When a process runs as root and has no capabilities, it loses the DAC bypass that normally lets root read/write any file regardless of mode. If a host directory is 0700 plex:plex and the container's root tries to read it, the read fails with EACCES — and depending on the application, that can manifest as logs going to /dev/null, scheduled jobs silently no-op'ing, or a healthcheck passing while the actual workload is broken.

Two real examples from this stack:

  • rclone backups — broke after the cap_drop pass; rclone was reading source trees with mode 0770 plex:plex from container-root with no DAC bypass. Fix: cap_add: [DAC_READ_SEARCH] (read-only is enough since rclone reads from /data and writes to a separate destination).
  • Kometa log rotation — silently failed every daily run for three days post-cap_drop. Kometa rotates /config/logs/meta-*.log inside a directory owned by plex:plex 0755 on the host; container root couldn't rename(2) without DAC override. Fix: cap_add: [DAC_OVERRIDE] — needs the write variant because rotation is a write operation.
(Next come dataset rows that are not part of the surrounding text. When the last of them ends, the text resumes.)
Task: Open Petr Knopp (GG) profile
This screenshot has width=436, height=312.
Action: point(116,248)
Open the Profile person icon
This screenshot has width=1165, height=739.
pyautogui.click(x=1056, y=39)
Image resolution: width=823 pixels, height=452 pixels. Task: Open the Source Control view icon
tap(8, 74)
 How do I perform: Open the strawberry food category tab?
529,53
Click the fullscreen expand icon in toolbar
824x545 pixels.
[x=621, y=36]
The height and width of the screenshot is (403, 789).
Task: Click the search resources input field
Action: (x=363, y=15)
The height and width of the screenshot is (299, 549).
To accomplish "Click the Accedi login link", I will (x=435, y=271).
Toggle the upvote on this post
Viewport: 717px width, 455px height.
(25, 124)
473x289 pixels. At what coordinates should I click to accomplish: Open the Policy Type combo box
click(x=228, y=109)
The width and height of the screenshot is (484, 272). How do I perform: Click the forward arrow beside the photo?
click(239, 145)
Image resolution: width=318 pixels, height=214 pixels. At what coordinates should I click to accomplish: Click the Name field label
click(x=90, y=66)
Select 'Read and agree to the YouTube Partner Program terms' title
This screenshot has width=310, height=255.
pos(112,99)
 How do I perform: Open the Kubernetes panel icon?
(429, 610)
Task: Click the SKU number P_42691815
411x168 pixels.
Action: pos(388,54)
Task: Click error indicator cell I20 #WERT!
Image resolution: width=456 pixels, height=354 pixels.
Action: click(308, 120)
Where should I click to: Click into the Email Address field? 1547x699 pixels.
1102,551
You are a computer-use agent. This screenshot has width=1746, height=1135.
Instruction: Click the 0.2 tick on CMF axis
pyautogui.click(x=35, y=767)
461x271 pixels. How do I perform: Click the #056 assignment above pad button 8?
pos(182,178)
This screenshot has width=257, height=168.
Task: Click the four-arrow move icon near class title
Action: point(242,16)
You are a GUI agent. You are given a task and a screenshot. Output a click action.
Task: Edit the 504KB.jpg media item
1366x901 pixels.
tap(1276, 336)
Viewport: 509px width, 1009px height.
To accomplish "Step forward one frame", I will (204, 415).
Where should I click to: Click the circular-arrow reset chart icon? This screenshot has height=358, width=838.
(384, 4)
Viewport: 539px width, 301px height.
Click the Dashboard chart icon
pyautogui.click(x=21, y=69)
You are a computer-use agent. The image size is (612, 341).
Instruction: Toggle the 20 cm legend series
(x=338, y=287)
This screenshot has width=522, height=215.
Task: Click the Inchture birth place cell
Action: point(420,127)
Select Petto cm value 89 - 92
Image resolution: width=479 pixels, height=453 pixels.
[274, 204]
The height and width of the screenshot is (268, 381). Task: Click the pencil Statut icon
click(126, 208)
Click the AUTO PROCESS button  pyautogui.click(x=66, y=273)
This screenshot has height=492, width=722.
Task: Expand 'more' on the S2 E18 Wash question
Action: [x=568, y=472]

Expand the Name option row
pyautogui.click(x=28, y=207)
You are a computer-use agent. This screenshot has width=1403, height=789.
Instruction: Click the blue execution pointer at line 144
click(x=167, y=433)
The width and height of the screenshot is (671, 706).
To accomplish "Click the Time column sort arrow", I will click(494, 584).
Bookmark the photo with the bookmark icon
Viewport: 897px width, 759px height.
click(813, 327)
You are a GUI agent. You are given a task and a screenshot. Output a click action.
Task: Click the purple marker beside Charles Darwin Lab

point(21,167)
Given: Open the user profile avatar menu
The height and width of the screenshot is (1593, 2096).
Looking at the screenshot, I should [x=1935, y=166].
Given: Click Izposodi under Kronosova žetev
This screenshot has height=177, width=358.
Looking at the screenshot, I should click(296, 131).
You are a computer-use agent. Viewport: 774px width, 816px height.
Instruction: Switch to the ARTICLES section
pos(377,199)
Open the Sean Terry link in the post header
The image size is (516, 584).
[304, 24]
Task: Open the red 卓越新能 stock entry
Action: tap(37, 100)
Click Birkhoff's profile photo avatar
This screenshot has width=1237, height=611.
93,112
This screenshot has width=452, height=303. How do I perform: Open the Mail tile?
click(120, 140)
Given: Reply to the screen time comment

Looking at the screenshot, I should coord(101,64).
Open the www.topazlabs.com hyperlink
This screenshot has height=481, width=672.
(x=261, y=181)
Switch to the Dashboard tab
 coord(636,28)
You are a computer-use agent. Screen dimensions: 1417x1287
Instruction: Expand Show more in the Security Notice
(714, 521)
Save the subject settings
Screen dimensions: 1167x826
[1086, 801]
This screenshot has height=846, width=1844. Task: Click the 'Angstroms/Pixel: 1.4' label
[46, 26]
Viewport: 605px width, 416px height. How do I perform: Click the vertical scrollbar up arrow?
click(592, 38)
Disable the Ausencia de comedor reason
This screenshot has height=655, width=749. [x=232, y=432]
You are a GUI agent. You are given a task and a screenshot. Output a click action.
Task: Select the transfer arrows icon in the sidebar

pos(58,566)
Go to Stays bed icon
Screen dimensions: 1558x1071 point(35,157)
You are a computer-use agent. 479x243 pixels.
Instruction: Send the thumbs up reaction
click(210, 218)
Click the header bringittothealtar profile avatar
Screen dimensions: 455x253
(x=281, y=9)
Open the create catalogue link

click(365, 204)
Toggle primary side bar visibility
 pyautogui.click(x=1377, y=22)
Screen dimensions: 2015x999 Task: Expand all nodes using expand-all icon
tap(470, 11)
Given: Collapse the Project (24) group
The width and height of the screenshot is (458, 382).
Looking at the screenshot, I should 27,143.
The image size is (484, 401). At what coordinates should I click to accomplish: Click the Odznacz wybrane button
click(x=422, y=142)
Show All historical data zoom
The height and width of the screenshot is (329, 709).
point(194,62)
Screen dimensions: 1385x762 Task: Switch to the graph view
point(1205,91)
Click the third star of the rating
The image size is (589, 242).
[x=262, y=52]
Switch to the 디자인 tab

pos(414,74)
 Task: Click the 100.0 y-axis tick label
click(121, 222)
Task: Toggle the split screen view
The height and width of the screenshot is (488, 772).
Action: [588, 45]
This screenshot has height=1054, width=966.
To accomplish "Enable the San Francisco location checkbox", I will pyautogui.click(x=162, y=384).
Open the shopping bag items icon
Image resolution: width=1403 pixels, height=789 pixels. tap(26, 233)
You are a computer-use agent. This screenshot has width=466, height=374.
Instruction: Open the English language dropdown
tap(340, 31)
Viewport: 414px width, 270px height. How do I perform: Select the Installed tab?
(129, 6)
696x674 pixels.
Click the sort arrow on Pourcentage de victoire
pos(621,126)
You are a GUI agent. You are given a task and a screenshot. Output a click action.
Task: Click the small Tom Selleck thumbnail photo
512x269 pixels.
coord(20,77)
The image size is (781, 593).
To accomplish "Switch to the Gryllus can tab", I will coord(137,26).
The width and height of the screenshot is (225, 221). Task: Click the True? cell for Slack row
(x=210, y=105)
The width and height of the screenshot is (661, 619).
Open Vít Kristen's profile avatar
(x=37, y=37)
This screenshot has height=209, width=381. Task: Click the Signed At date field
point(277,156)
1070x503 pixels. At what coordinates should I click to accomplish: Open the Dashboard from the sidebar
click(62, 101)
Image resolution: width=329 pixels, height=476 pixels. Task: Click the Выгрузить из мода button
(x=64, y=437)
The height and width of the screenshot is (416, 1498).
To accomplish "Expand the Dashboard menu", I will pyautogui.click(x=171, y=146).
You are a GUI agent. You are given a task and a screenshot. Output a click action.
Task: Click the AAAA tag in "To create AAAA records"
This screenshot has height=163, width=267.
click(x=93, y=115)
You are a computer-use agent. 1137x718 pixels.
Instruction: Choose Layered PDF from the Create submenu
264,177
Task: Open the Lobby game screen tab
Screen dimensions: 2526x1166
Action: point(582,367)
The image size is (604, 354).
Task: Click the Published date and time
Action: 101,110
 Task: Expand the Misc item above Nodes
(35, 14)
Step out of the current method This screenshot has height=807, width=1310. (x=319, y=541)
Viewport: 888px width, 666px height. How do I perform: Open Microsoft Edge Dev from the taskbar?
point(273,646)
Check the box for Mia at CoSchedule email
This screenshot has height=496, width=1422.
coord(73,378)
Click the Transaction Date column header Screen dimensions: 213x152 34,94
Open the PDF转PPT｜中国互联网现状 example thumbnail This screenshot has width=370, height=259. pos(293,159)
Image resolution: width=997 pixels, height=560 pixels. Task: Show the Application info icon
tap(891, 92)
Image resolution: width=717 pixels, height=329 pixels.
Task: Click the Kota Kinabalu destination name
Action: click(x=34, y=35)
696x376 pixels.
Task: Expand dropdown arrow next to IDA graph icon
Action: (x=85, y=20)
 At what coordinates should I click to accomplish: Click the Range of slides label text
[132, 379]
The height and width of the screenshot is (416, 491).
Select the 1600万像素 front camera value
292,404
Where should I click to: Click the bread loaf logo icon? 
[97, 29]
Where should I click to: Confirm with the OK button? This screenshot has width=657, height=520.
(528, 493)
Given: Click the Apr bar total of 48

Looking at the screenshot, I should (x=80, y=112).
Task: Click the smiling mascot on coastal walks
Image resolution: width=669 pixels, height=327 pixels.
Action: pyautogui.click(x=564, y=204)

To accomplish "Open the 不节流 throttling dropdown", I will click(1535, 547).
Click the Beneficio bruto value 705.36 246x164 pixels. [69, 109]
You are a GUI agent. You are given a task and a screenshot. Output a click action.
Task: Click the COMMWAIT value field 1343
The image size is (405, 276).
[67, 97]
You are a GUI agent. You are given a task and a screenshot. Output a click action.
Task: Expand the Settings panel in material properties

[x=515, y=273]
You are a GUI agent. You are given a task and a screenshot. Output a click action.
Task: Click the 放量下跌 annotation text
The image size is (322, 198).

Use DAC_READ_SEARCH when the container only needs to read; DAC_OVERRIDE when it also needs to write. Granting only what's needed keeps the principle intact.

no-new-privileges:true

Set on every service. Blocks the setuid bit from elevating privileges — so even if an attacker gets shell in a container, they can't run mount/ping/etc. to gain capabilities the container wasn't started with.

Two documented exceptions in this repo:

  • zabbix-agent — uses setuid fping for ICMP host availability monitoring. Adding no-new-privileges here silently broke ICMP checks; the agent kept running but every ping returned "permission denied". The agent runs in a constrained network namespace anyway, so the trade is acceptable. (See feedback_zabbix_proxy_nnp_breaks_icmp.md in my private notes — that's the lesson commit that made me write this section.)
  • Any container with cap_add: [NET_RAW] for similar reasons.

If you're copying from this repo and your version of an image bundles a different ICMP helper, recheck.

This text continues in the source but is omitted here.